Tik Tak Tail is an Indian animated slapstick comedy television series produced by Cosmos Maya. It premiered on 4 September 2017 on Pogo. The show is about three characters — Tik, a rabbit; Tak, a tiger and Tail, the tiger's tail.

==Premise==
Tak and Tail co-operate to hunt down Tik. Tak wants to eat Tik and Tail wants the carrots from Tik. Tik escapes using his wit, sometimes creating a feud between Tak and Tail.

==Characters==
- Tik: Tik is a sweet, yellow, smart and fast rabbit. Whenever in danger, he can burrow underground and can come up from anywhere on the terrain.
- Tak: Tak is a blue tiger who is constantly trying to capture and eat Tik. He is as fast as Tik but not as smart. He has wolverine-like claws and he can pull out stripes from his body and modify them to make a weapon.
- Tail: Tail is the living tail of Tak.

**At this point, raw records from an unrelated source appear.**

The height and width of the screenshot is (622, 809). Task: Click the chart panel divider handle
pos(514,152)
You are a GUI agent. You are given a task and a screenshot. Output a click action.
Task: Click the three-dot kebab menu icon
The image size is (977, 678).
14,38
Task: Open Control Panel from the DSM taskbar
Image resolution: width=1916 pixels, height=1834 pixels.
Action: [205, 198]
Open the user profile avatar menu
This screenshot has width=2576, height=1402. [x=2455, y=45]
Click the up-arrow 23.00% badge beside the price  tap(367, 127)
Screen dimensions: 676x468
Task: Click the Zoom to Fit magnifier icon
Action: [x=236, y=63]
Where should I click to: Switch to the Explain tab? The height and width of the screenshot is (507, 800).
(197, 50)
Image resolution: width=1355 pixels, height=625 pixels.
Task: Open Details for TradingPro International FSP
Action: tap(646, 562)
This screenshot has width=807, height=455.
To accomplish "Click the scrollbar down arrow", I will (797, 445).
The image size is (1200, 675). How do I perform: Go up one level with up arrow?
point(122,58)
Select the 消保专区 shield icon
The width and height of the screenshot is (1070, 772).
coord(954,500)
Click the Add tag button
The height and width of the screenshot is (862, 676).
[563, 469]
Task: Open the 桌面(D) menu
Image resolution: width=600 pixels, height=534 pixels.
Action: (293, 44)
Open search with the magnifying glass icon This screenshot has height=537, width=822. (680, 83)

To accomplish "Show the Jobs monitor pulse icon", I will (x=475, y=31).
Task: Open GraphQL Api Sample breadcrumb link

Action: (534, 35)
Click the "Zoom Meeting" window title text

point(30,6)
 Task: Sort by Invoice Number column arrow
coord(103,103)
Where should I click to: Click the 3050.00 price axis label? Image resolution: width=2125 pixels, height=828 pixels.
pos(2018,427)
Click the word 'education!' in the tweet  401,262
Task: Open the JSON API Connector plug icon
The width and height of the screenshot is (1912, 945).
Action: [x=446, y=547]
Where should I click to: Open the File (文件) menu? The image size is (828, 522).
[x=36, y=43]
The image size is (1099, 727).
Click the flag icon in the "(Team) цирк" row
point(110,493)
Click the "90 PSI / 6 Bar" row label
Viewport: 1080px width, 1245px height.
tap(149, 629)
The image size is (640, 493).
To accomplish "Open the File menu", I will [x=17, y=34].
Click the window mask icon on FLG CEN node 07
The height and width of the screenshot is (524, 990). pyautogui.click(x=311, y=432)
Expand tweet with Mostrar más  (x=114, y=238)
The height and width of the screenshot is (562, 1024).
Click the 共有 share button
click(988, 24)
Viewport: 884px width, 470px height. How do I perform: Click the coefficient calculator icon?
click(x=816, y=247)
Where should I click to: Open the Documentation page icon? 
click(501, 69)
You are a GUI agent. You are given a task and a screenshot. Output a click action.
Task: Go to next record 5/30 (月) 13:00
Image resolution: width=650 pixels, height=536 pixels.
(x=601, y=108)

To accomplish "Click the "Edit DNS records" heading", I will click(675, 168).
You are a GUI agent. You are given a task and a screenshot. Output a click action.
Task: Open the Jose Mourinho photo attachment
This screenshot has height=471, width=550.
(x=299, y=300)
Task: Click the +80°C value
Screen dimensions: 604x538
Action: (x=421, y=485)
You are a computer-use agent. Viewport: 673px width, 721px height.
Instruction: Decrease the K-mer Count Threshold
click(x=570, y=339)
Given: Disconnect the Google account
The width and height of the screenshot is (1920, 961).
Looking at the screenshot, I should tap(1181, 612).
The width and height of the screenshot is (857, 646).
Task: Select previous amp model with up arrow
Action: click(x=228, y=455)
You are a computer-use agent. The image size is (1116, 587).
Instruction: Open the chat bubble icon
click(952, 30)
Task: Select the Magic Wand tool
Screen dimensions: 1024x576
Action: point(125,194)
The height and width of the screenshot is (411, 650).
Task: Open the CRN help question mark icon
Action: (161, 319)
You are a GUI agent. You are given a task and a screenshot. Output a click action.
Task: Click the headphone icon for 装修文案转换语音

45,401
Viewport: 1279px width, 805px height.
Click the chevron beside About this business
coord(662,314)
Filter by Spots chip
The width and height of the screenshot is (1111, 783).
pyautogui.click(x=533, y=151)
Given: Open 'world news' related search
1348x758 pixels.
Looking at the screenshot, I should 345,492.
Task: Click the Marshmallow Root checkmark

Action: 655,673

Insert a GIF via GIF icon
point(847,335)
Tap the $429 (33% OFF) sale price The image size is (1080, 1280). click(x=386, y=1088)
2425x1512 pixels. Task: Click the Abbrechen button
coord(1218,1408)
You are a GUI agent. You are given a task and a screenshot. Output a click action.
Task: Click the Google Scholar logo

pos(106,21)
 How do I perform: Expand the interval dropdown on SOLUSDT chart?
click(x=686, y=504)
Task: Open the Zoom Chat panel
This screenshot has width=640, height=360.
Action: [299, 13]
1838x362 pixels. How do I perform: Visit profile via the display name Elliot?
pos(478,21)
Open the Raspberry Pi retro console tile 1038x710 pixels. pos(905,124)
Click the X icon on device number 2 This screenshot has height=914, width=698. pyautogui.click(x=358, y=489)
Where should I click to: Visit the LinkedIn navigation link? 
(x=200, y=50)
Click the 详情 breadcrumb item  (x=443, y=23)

Tail is a vegetarian and really likes carrots, which he tries to steal from Tik.
- Jolly: Jolly is an orange elephant who is Tik's Friend and Tik often calls him Jolly Bhai.
- Tikki: Tikki is a pink rabbit who is Tik's lover.
- Pape: Pape is brown squirrel who's Tik's best friend.
- Chimpu: Chimpu is a monkey/barber

== Broadcast ==
The series was originally premiered on Pogo TV on 4 September 2017. In 2019, the series was also broadcast on Cartoon Network.